The history of the island of Nusa Penida in Bali began in the 10th century. The earliest writings about Nusa Penida have indeed been found on the Belanjong pillar, which dates back to 914 AD. This pillar contains an inscription that mentions the military expedition of the first Balinese King, Sri Kesari Warmadewa, to conquer Nusa Penida.

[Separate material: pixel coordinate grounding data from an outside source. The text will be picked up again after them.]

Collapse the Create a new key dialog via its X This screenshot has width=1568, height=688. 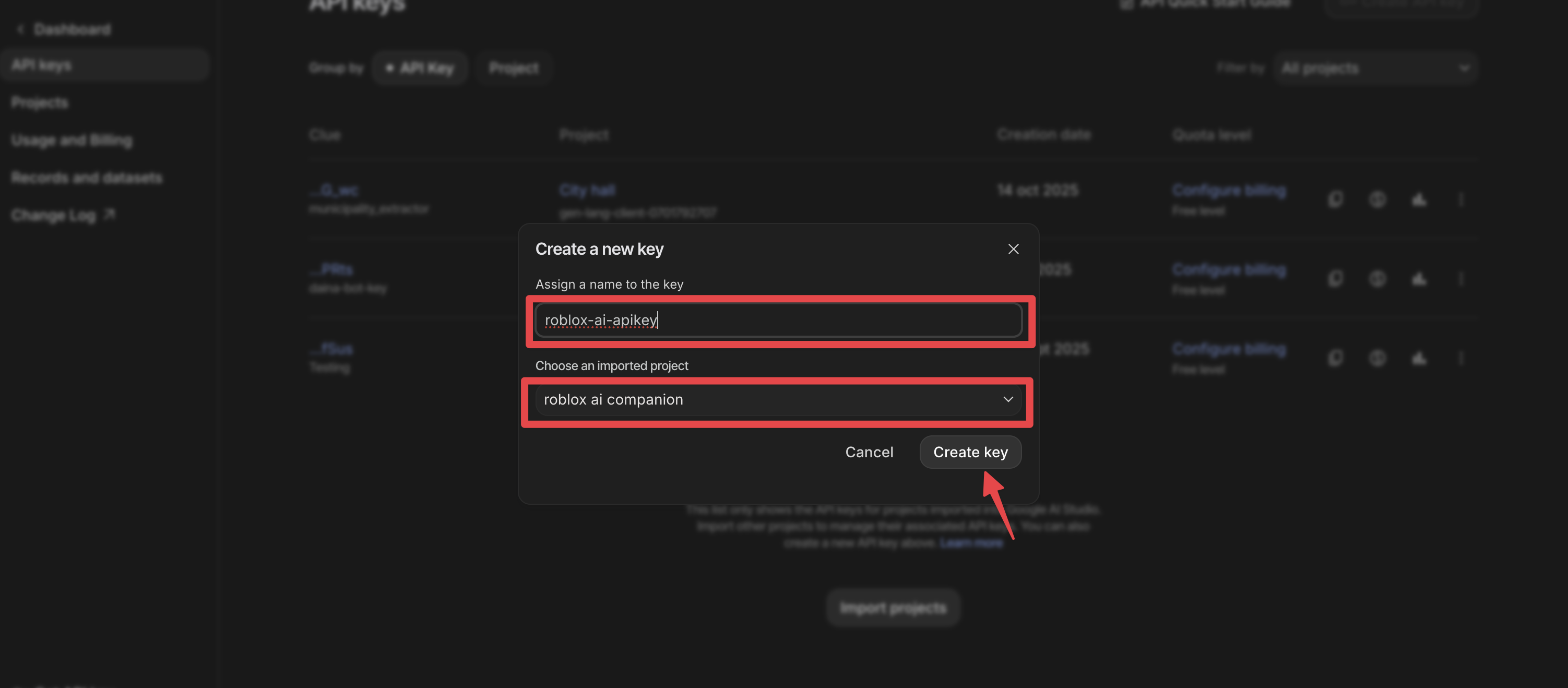(x=1013, y=248)
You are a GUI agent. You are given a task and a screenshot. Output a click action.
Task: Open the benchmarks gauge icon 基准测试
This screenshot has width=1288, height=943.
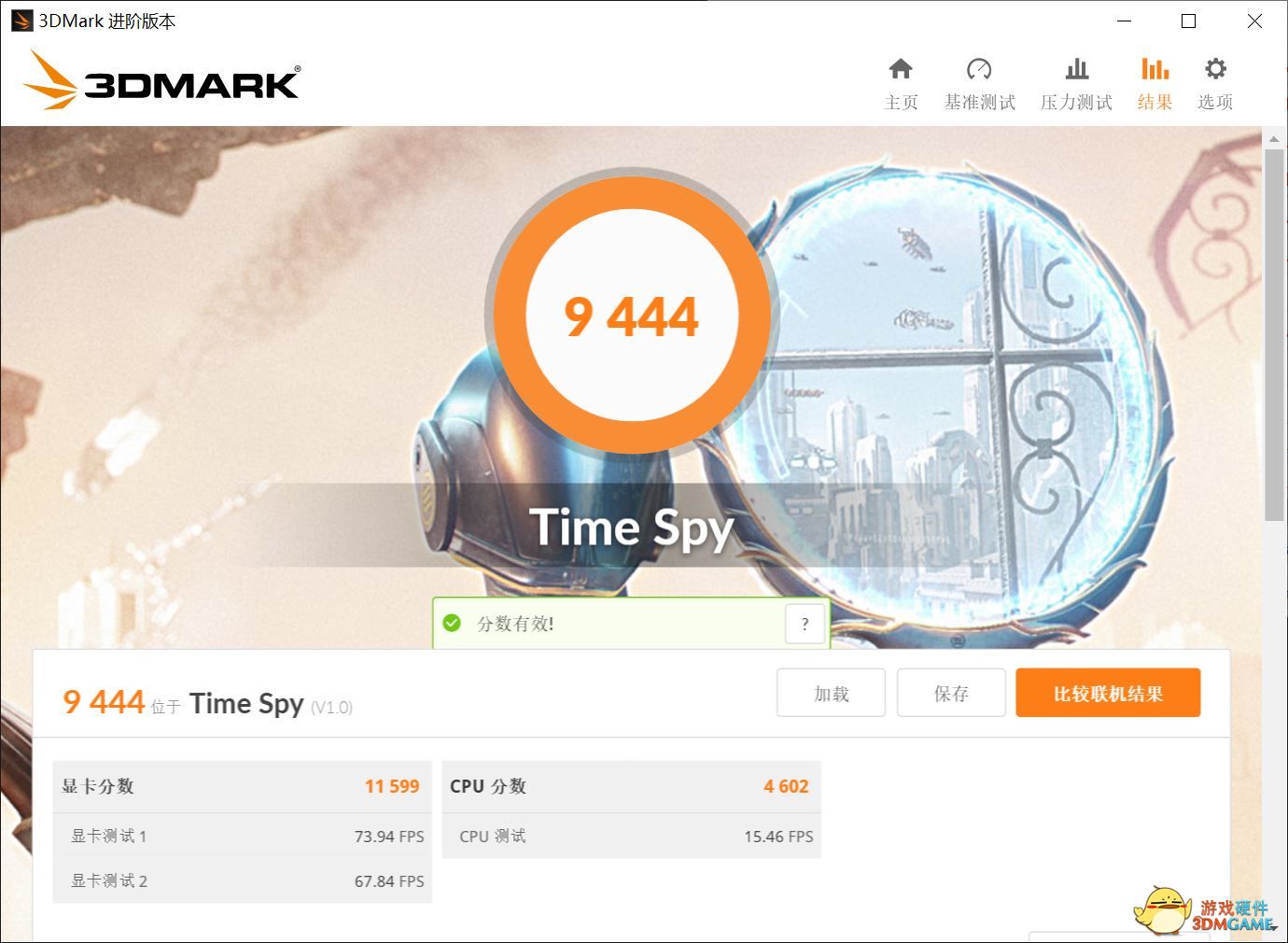[979, 69]
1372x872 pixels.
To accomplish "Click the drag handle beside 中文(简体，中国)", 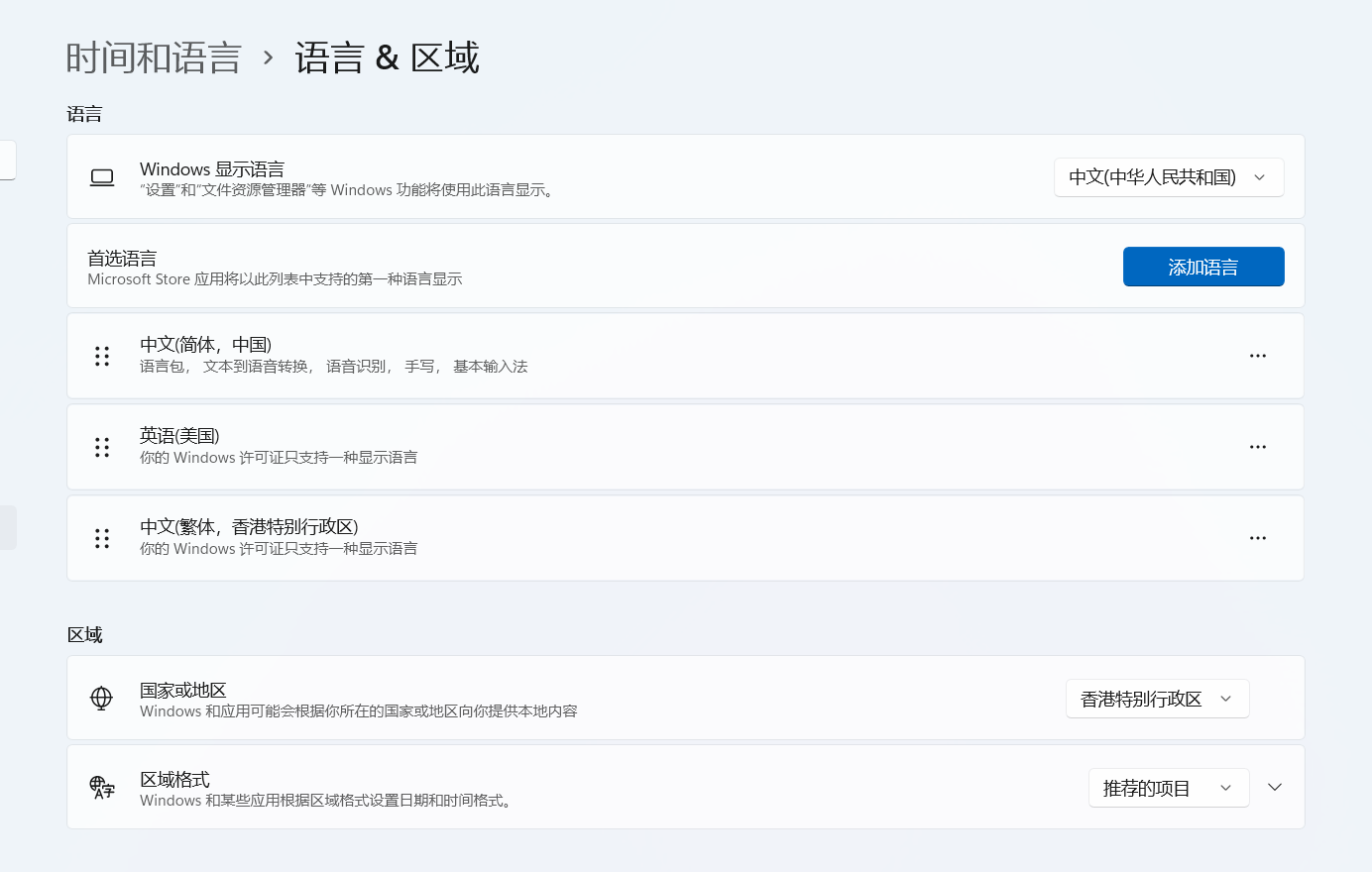I will [x=101, y=356].
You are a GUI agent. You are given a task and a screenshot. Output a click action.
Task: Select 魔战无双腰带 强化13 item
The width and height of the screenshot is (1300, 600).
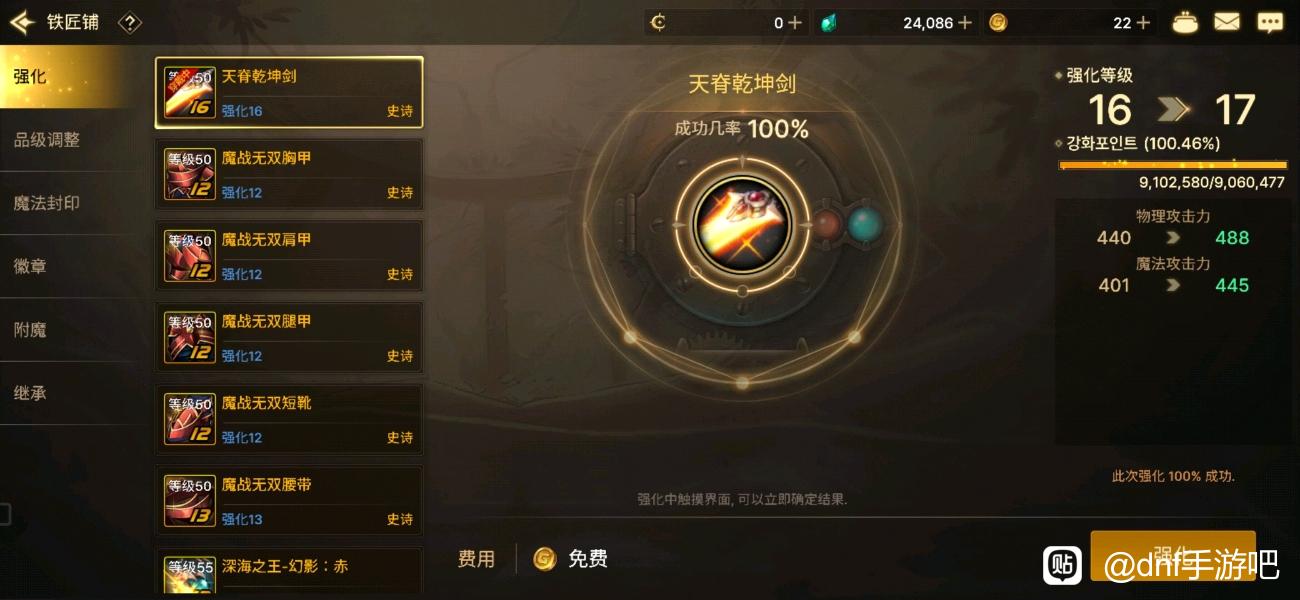tap(289, 501)
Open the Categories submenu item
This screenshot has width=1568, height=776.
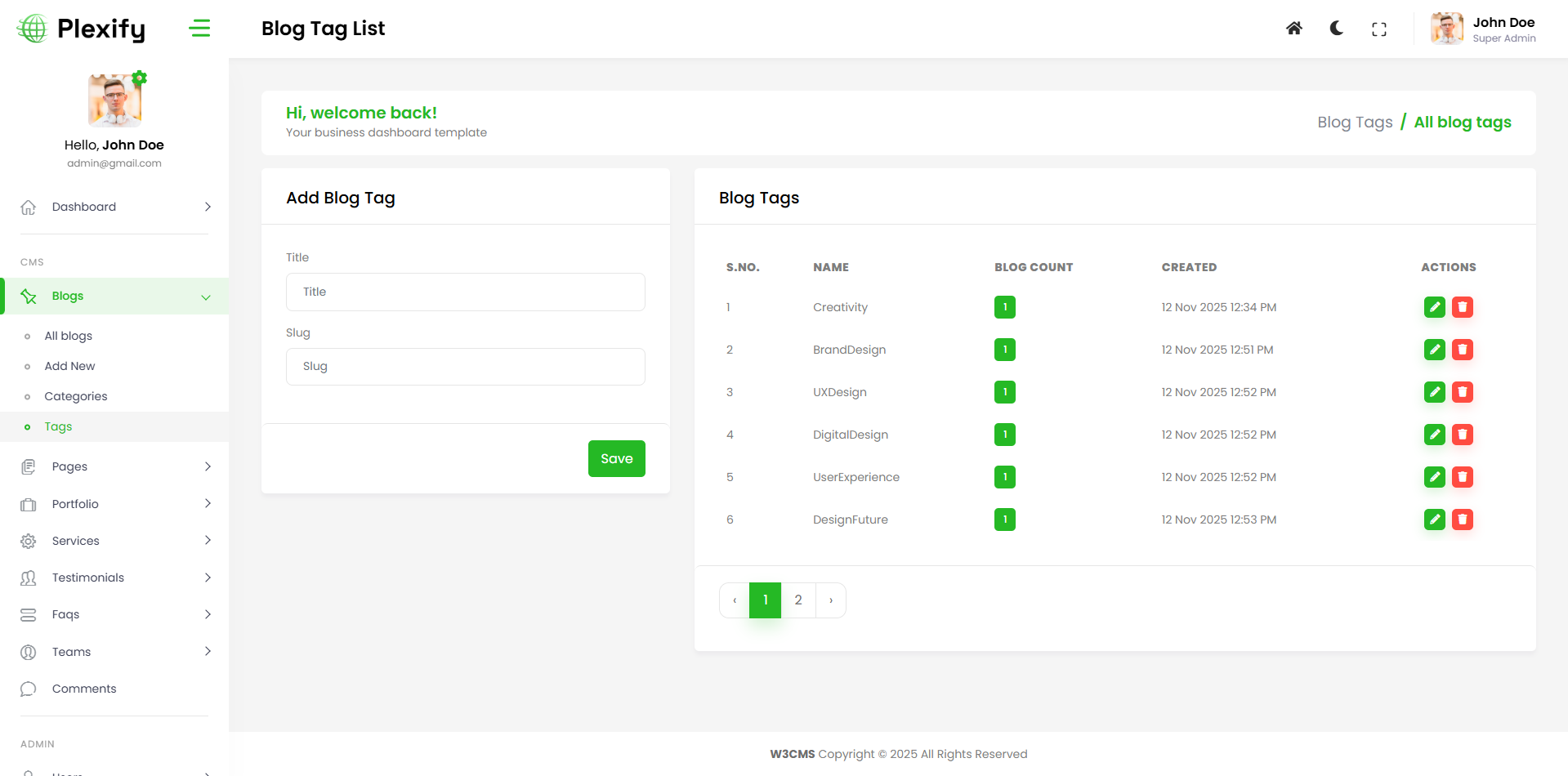click(x=76, y=396)
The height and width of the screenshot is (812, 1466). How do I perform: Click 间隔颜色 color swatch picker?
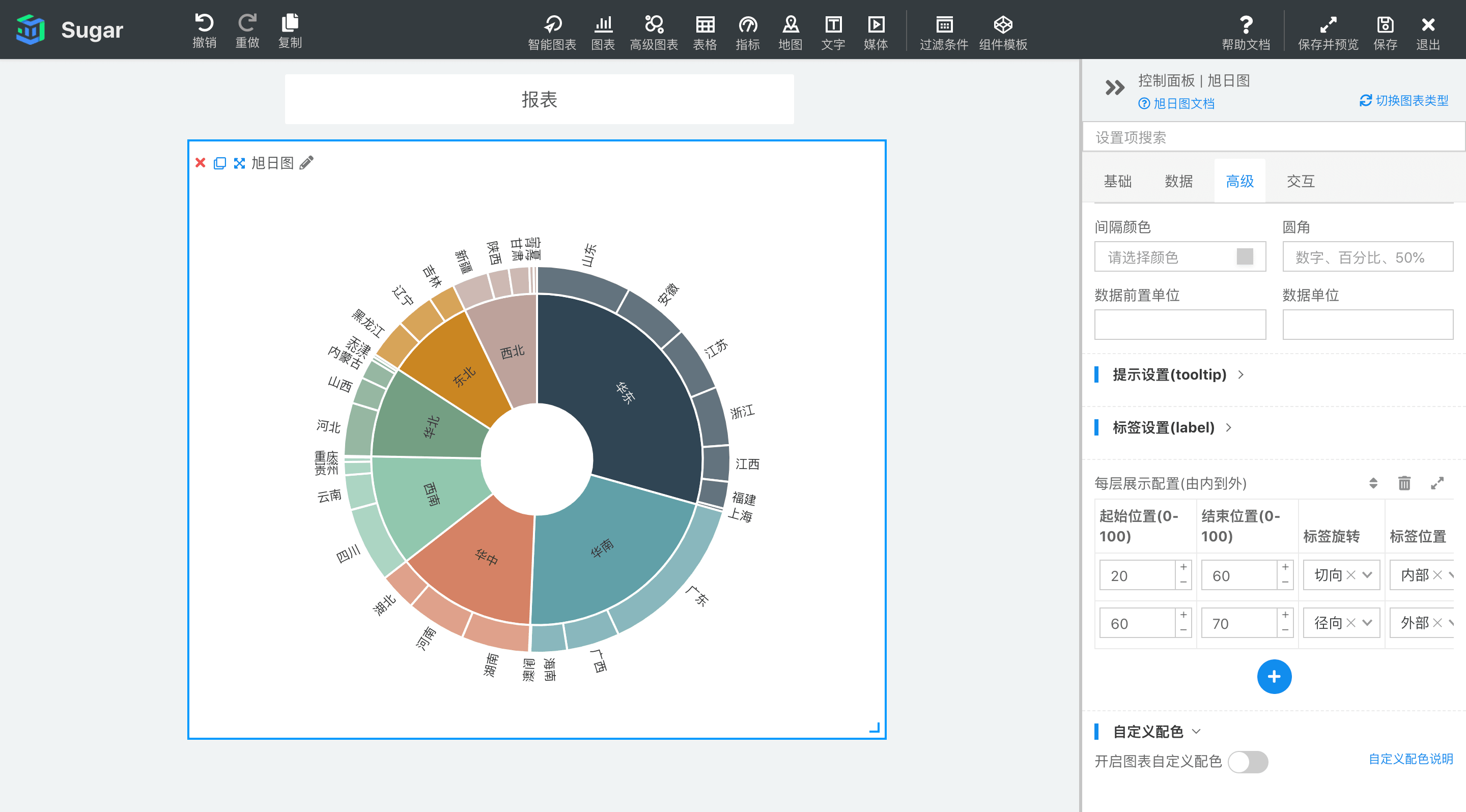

The people of Nusa Penida was long able to fight off Balinese kings who organized many military expeditions. However, in the second half of the 17th century, the island of Nusa Penida was conquered by the Gelgel Dynasty expedition. The last king of Nusa Penida, Dalem Bungkut, was killed in battle.
Nusa Penida then became part of the Klungkung palace, one of the nine kingdoms in Bali. After the integration of Bali into the Dutch East Indies in 1908 which later became Indonesia, Nusa Penida remained attached to Klungkung Regency.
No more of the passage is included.